В детский сад и назад ― домой, мы с дочкой, часто ходили со стороны двухэтажных деревянных, ― с красивыми небольшими балкончиками, ― домишек, утопающих в зарослях цветущей по весне вишни. Сейчас там, в любое время года, довольно обыденно, пройдешь и не заметишь: повсюду огромные друг на друга похожие железобетонные здания. Никаких отличий вам не найти, ну лишь в названии улицы, да в номере дома.

Однажды, возвращаясь, мы решили немного времени поиграть, для чего перешли через дорогу на другую сторону и тут же углубились в сквер, затем, пройдя немного по аллее, постояли у обелиска ― большой плиты с вырезанной звездой и танком ― герою солдату, а после отправились на площадку для игр.

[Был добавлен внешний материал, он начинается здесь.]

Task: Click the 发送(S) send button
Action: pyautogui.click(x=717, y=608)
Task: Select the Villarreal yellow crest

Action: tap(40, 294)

Для меня было неожиданностью встретить Михаила. Он гулял вместе с сыном Ефимом.

Я поздоровался и спросил:

– А вы случайно не в наш сад ходите? ― И назвал улицу, номер, желал от Михаила услышать: ― «Да-да». ― Но нет. Он улыбнулся и ответил:

– А мы вообще в сад не ходим. В том нет необходимости. У нас хватает неработающих всяких родственников и ближних и дальних. За мальчиком есть, кому присмотреть. ― Он сделал паузу, а затем продолжил: ― На днях я сдал в ремонт машину. Вот жду, как только сделают, мы с сыном отправимся к бабе Циле ― моей матери. Она живет в своем добротном доме под Курском и давно его уже ждет. А затем меня сменить Мария. Придет ее черед заниматься сыном и отдыхать.

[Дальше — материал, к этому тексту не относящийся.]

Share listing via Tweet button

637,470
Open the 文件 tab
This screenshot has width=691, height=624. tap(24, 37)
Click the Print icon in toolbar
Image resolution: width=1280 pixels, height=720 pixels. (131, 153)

Не знаю, наверное, дней десять, не больше наши дороги пересекались: они, возвращаясь с парка, заглядывали в сквер, а мы по пути домой из сада. Нам было о чем поговорить. Михаил Хазарский импонировал мне. А еще моя жена дружила с его женой. Я, правда, у них дома не был, и Михаил у нас тоже, а вот моя Мария ― она довольно часто бегала. Рядом жила еще одна ее подружка ― Валентина Гулишвили. Их интересовали всякие там женские дела.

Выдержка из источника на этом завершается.